The best two sectors so far this year are the fast-growing tech sector and stodgy old utilities, continuing an odd race that has been going on for more than 18 months.
The utilities sector gained 6.61% in January, far surpassing the S&P 500, which finished down 0.2% for the opening month. Technology was the next closest sector at 3.89%, and pulled ahead of the utilities for the year with a strong start to February.
The recent spike for utilities has raised some eyebrows among investors and strategists. "Utilities going parabolic? Now I've seen everything!" Matt Malek of Miller Tabak & Co. said in a note to clients during the middle of the sharp jump.
The rapid gain may be an anomaly, but the sector's outperformance is actually a longer-term trend.
"Since U.S. economic growth peaked in 2Q18, utilities have far away been the best-performing Level 1 Sector, returning 45.4 percent," Morgan Stanley's Michael Wilson said in a note last month, adding that this was roughly double the return of the S&P 500 and 7 percentage points better than the technology sector.
When looking at the price returns of the widely traded Utilities Select Sector SPDR ETF, the gap isn't quite as big, but it's still greater than 10 percentage points.
Part of the reason for the strength of utilities is lower interest rates. The Fed raised rates at the beginning of this run, with two hikes toward the end of 2018, but reversed course with three 25 basis point cuts last year.
The low-interest rate environment has given utility stocks, which on average have a dividend yield of about 3%, a healthy premium to 10-year Treasury rates and other low-yield fixed income assets, said Chris Gaffney, president of world markets at TIAA Bank.
"I feel like if you're picking up over 100 basis points with the upside potential of an equity, that's a pretty good trade," Gaffney said.
The lower interest rates also factor into a broader trend of shrinking costs for utilities companies, according to Sophie Karp, an analyst at KeyBanc Capital Markets.
Broadly speaking, utility companies earn regulated rates of return for investors based on the amount of capital the companies have invested, Karp said.
With the cost of debt, fuel and taxes all declining, and the companies becoming more efficient with their labor force, the utilities have taken advantage of cheaper costs as an opportunity to increase that capital base, Karp said. Utilities can go to regulators and argue to keep billing levels the same from the perspective of customers and invest the extra money in upgrades, leading to higher returns to shareholders.
"Those are savings to customers, so again this creates headroom on the utility bill to invest more in infrastructure. So that basically allows utilities to grow CapEx at a fairly rapid pace, and this is what they earn off of," Karp said.

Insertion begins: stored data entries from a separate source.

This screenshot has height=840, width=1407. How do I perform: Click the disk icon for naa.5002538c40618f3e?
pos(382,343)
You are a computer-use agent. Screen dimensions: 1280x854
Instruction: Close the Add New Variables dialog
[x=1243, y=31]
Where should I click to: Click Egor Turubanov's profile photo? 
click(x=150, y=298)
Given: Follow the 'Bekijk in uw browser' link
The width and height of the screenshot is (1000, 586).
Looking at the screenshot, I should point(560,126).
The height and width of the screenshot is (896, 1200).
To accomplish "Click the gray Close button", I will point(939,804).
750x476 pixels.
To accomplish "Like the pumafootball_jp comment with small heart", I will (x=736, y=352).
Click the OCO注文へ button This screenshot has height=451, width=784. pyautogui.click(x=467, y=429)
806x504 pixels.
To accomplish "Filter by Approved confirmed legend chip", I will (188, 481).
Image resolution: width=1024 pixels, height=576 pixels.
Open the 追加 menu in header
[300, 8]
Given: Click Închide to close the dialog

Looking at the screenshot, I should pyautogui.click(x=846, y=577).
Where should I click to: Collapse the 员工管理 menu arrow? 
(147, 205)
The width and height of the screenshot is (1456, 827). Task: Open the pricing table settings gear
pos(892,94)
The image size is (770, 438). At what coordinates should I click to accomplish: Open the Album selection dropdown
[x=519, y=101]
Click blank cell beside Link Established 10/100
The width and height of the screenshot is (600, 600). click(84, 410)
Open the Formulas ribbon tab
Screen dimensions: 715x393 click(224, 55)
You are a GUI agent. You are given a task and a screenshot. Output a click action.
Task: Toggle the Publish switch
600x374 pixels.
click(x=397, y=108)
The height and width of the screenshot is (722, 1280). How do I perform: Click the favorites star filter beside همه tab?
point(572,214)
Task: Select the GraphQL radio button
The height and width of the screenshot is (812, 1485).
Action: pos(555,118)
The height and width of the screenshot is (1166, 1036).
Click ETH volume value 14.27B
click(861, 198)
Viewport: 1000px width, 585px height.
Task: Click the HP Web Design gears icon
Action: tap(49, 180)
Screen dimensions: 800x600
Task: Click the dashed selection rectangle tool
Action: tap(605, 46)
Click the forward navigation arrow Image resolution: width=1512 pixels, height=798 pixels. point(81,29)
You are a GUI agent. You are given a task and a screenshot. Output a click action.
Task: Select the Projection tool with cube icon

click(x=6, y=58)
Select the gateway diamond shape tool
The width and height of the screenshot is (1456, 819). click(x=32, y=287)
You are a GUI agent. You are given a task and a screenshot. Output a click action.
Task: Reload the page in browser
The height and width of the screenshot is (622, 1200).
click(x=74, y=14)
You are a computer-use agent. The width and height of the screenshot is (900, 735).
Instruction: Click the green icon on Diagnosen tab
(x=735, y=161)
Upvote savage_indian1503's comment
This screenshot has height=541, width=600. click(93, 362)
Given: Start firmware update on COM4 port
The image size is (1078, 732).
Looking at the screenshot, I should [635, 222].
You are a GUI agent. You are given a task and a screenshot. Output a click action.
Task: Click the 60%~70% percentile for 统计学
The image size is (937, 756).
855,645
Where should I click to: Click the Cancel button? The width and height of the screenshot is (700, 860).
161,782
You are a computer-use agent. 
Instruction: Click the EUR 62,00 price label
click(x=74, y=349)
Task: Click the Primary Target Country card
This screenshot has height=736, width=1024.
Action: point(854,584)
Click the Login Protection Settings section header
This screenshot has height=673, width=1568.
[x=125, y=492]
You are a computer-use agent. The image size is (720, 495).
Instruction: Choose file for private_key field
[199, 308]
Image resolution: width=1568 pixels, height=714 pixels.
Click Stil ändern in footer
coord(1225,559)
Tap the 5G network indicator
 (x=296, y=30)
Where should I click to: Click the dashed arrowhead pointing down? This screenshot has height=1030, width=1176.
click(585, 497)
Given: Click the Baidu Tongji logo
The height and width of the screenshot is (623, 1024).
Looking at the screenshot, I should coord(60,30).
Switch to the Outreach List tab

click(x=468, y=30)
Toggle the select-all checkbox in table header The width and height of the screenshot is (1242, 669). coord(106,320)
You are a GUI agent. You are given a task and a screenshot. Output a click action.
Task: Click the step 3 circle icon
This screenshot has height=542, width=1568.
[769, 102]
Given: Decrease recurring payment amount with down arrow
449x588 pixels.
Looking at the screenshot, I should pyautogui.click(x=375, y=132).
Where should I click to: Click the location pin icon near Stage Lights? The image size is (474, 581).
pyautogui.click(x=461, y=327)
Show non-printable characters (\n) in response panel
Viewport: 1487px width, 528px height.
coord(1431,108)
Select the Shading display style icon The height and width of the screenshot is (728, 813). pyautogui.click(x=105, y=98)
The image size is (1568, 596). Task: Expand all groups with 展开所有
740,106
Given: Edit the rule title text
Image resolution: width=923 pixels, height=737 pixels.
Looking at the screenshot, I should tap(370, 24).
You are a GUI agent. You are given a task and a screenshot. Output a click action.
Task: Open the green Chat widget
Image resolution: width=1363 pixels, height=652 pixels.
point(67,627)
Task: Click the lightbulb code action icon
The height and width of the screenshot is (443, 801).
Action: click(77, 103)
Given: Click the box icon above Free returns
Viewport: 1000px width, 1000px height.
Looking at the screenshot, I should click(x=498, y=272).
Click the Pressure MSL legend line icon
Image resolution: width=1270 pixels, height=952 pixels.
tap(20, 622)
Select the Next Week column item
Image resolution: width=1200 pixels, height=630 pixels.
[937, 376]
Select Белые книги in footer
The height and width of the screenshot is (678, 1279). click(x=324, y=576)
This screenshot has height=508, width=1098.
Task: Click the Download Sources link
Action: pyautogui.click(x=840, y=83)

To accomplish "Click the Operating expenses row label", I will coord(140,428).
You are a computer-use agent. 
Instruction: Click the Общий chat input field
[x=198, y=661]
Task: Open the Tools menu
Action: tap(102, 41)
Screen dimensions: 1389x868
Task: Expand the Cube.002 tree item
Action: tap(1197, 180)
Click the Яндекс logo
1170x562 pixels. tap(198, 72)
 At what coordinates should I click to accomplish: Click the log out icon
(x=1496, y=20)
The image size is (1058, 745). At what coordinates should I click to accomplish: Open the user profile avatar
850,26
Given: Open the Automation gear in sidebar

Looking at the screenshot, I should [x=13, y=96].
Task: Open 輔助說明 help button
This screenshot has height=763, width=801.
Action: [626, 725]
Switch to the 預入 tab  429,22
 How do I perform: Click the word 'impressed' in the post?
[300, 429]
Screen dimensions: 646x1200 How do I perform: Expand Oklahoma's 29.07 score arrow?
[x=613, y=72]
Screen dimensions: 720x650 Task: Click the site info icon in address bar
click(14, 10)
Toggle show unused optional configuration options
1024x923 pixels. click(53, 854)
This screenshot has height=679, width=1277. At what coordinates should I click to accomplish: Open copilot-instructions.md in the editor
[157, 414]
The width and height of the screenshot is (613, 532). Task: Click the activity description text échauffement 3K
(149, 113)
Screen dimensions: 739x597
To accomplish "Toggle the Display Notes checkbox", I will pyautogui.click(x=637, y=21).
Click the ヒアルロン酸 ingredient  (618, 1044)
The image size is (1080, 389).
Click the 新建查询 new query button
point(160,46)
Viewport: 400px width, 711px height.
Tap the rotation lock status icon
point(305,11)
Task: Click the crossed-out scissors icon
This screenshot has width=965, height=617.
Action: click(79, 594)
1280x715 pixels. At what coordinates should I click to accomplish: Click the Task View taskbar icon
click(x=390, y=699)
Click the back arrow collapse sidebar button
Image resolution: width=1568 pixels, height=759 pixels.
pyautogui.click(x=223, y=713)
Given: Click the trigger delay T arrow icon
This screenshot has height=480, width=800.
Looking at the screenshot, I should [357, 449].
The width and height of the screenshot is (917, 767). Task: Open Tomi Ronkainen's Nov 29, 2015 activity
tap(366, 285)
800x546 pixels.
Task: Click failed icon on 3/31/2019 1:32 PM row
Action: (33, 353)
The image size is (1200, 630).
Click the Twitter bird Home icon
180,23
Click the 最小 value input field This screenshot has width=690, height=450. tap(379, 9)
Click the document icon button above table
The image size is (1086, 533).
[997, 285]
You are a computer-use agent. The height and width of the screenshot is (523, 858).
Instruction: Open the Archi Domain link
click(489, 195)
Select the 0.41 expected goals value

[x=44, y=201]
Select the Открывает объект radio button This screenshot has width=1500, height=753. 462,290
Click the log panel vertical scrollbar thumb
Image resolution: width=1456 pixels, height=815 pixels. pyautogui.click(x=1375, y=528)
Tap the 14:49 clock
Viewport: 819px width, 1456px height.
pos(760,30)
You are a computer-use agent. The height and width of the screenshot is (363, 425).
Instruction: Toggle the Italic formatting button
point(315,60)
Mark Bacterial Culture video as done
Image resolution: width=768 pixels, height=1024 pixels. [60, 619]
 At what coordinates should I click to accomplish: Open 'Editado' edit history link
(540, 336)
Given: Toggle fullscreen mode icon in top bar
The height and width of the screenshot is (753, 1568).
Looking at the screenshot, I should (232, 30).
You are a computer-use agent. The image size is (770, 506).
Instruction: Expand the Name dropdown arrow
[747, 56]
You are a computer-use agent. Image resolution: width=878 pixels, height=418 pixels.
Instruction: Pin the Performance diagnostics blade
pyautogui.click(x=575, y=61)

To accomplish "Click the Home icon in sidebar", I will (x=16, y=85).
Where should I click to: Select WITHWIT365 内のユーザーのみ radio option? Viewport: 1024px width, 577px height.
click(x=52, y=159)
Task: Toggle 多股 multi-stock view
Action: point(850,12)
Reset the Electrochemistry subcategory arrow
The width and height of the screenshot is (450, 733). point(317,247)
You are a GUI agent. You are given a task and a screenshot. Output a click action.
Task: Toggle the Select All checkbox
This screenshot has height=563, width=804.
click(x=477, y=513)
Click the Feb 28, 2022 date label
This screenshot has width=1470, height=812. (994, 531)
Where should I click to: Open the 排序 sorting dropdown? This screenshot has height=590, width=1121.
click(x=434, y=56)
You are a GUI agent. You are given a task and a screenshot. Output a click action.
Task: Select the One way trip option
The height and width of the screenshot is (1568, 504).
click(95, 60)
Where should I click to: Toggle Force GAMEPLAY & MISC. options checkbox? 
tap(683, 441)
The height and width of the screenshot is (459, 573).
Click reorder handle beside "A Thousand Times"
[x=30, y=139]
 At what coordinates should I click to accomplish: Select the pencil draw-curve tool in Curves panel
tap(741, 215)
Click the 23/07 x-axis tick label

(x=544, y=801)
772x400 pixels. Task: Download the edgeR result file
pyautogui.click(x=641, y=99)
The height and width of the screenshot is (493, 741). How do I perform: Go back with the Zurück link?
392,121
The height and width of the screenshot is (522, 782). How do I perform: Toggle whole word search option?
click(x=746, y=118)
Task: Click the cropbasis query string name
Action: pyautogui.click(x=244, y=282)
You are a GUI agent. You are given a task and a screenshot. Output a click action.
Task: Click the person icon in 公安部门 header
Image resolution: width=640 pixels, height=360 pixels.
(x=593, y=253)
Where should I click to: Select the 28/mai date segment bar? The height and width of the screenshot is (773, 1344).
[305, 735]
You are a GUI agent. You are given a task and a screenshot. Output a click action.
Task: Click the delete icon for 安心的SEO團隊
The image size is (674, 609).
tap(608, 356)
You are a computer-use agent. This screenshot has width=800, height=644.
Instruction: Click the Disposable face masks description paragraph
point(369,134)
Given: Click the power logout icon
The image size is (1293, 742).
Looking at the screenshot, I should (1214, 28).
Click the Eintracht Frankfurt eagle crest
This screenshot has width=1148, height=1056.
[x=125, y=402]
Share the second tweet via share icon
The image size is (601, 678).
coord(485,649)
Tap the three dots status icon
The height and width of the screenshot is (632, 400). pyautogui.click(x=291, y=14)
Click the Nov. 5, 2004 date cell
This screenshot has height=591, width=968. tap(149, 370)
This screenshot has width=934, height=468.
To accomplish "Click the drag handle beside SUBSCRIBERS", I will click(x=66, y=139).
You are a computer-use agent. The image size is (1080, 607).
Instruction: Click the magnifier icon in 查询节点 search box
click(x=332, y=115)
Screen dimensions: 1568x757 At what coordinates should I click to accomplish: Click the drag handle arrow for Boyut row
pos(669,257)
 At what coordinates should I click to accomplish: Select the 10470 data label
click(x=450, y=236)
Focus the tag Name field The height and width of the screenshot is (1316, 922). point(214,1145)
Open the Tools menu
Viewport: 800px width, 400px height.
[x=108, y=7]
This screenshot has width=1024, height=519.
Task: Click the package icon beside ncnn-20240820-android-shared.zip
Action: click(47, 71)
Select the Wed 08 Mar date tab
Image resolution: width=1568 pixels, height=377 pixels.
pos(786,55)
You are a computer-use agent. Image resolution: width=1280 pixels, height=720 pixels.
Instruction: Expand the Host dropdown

Also working in favor of the utility sector is the skepticism some investors have shown about the economy. A yield curve inversion last year sparked recession fears, and equity fund flow data has shown individual investors moving out of equities and into bonds.
That skepticism has made utilities, with regulated profits and healthy dividends, an attractive buy.
"Utilities are seen as kind of a safe haven, a defensive stock," Gaffney said. "The sector, no matter how economy's doing people typically will continue to pay their energy bills."
At least one of the factors boosting utility stocks seems likely to stick around in 2020. Gaffney said it is more likely that interest rates fall further this year than increase, and the Cboe's FedWatch tool suggests that options traders believe there's a chance of a rate cut at the Fed's March meeting.
Even after this strong run, Karp said the sector still makes sense for many investors.
"I think it's for a lot of investors where this profile is very appealing to them. It grows at a stable rate, say 5% earnings growth plus 3% dividend yield, low beta. It's very attractive risk-adjusted return. And I think that this is going to continue," Karp said.